As this year’s panda breeding season begins, now feels like an appropriate time to update you about our work both here at RZSS Edinburgh Zoo and further afield.

I have often said that RZSS’s panda programme acts as a bridge, bringing together experts from UK universities, NGOs and public bodies with field conservationists and practitioners out in China. The recent reclassification of the giant panda from endangered to vulnerable is the perfect illustration of this approach in action – by sharing our collective expertise we can achieve far more for conservation out in the wild.

There is still much to do and threats to the species – most notably from climate change and disease – are significant. In 2013 we formed the Edinburgh Consortium for Giant Panda Landscape Restoration, alongside our partners Forest Research, the Royal Botanic Garden Edinburgh (RBGE) and the University of Edinburgh.

As the name suggests, this group has a mutual interest in taking forward ground-breaking research into giant panda habitat, and applying these findings in the wild. Recently, our work has centred on the habitat pandas currently occupy and whether that habitat is ‘sub-optimal’ – in other words, has the giant panda always lived in the remote, mountainous bamboo forests of western China, or has land use change over time affected that distribution?

This question is fundamental to our long-term approach to panda conservation, and four Masters projects from Edinburgh and Napier Universities have been looking into the impact of climate and habitat change on giant pandas over the past two to three hundred years. This research, together with Dr Linda Neaves’ work on panda diet at RBGE, suggests that mountainous regions may well not be biologically optimal for the species, and that what we think of as a typical panda diet (i.e. bamboo) might not be the only preferred foodstuff of the species after all.

Over the next few months we will be bringing together experts from the UK and China to scope out a five-year research project into giant panda habitat, with the aim of shaping our collective conservation approach in the field. With fewer than 2,000 pandas scattered across three provinces in western China, this work will be crucial to ensure the forward momentum of panda conservation is maintained.

Continuing on the partnership theme, last month we were joined by experts from China, Germany and America as part of our panda breeding programme here at RZSS Edinburgh Zoo. We began hormone monitoring in December last year and as of 17/18 March Tian Tian hit peak oestrus, the earliest this has happened over the past six years and fully a month and a half earlier than last year.

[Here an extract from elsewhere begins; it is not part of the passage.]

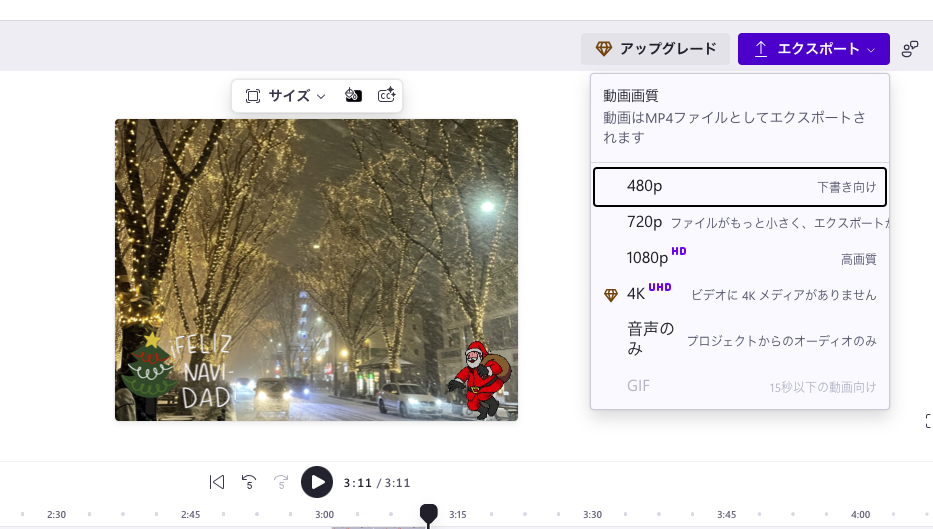Select the GIF export option
Viewport: 933px width, 529px height.
(739, 386)
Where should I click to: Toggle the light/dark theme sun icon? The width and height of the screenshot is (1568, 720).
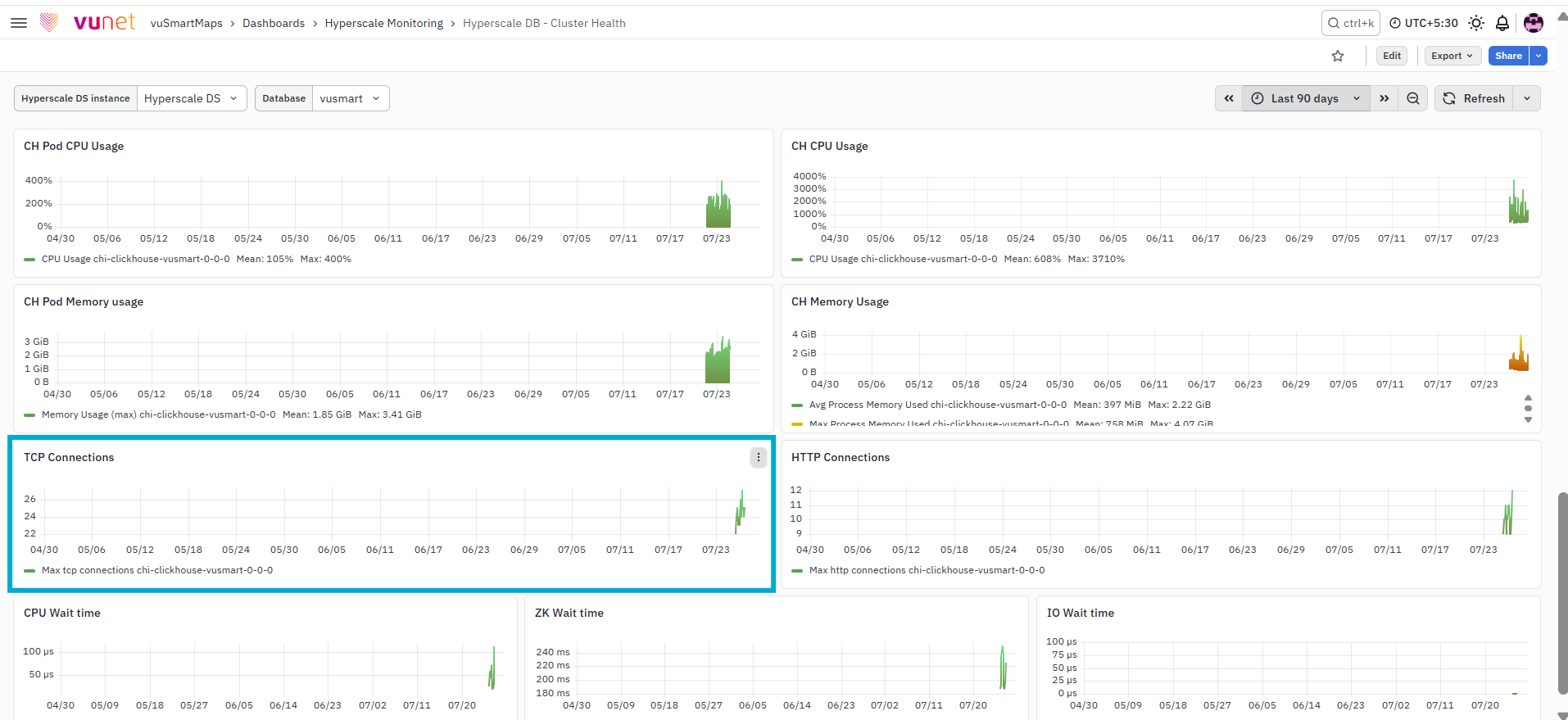coord(1476,23)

As in previous years, behavioural observations made by our Chinese partners suggested that natural mating was not going to be possible, so artificial insemination was carried out using Yang Guang’s sperm later on that weekend. Panda breeding is a delicate and exacting science with little room for manoeuvre, and we were grateful for the extensive knowledge and expertise of a large international team, working closely with our own experienced in-house team and that from Edinburgh University to provide us with the best chance of success.

Tian Tian was given access outdoors a day after the AI procedure and both pandas are doing well, with Tian Tian splitting her time between her new nesting box and the wider enclosure over the past few weeks. The giant panda enclosure is also now open to visitors. Whilst it is too early to say anything specific about breeding success – and we will be careful in only updating you when we have concrete news – we continue to believe that it is important biologically for Tian Tian, a female in her prime, to breed and reproduce and add to a vital ex situ population outside of China. I look forward to updating you all later on in the year.